Some interns describe this as the Karate Kid induction to Kaitiaki Farm, and call me ‘Mr. Miyagi’.
Critics have challenged the notion straightening and reusing nails when they are so cheap to buy in the shops, but to me the intent and process go to the heart of permaculture. A huge amount of permaculture can be distilled into one word: mindfulness. Most of the permaculture principles are simply different ways to say, “Be mindful of…” Perhaps no more so than Produce No Waste.

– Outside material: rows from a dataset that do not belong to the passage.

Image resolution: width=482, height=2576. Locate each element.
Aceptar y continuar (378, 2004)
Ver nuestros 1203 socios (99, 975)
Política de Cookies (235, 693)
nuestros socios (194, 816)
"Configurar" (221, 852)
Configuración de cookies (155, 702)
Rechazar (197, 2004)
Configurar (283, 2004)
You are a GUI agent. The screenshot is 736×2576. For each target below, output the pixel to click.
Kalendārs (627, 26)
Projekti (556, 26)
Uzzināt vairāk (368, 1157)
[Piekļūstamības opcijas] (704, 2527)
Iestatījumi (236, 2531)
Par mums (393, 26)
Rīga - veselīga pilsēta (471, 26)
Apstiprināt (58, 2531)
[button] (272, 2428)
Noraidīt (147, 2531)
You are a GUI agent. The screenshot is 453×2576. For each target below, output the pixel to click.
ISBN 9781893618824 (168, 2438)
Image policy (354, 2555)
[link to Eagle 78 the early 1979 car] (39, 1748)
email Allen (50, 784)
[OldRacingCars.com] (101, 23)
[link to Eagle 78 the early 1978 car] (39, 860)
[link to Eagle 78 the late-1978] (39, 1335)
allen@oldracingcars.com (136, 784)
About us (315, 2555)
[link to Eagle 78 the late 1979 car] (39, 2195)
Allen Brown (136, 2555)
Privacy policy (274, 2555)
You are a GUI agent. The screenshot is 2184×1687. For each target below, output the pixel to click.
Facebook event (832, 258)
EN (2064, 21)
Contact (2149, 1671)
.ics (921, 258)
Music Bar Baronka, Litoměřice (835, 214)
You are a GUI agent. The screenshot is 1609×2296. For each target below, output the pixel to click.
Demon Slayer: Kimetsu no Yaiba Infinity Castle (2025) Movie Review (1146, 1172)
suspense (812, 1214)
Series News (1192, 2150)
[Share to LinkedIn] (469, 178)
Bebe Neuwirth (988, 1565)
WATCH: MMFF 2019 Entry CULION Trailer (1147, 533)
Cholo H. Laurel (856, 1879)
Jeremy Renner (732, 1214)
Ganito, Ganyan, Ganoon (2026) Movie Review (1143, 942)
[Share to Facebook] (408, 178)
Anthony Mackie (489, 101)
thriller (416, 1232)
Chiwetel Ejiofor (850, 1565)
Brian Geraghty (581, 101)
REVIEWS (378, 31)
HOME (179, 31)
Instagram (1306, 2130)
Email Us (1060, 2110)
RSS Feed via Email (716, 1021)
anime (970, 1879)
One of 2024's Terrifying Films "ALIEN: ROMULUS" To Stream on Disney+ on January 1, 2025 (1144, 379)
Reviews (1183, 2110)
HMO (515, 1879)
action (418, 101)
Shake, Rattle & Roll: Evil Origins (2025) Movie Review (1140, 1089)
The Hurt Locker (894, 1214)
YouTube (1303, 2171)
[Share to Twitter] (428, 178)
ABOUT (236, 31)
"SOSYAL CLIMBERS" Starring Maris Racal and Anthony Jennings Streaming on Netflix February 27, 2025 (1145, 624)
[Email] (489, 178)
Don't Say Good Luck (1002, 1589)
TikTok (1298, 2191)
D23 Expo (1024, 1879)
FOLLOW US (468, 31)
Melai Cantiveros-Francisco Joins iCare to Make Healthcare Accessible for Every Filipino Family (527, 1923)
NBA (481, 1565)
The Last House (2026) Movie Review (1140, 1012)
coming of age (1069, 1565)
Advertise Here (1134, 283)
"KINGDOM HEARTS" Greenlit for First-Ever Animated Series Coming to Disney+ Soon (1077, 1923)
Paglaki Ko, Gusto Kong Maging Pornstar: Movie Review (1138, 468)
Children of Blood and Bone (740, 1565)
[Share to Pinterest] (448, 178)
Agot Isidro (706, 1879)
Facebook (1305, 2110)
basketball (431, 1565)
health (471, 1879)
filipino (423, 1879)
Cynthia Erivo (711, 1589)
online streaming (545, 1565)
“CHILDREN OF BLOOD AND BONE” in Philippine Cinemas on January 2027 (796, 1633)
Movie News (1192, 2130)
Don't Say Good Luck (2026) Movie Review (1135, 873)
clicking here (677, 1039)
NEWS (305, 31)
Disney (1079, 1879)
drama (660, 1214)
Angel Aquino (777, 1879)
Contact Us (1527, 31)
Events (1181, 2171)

I bought some second-hand trusses this week from Reclaimed Timber Traders – an amazing social enterprise in Palmerston North that diverts construction demolition material from landfill and resells it to the public. I got a good price because they had not yet pulled the nails themselves.
Along with some pre-loved 4x2s and roofing iron we carried the trusses down the hill to the plateau near our hives.
Reusing the trusses made building the pig shelter quick and easy. As I told our interns, Dani and Felicity, “The key to building is a dry head, dry feet and diagonal bracing.”
We made sure that the iron overhung all of the timber, that we blocked the structure off the ground with off-cuts of treated pine, and we braced it in all directions. “We are not building for a beautiful, calm day like today,” I told them. “Imagine a gale southerly blowing in the middle of the night. That’s what we’re building for.”
The whole job took less than three hours from off-the trailer to completion – all while entertaining a three-year-old boy and six goats. The pigs paid us little interest, but hopefully they’ll appreciate the final product made entirely of reused materials save for the roofing screws.
The 2.7 metre by 2.0 metre shelter cost a total of about $40.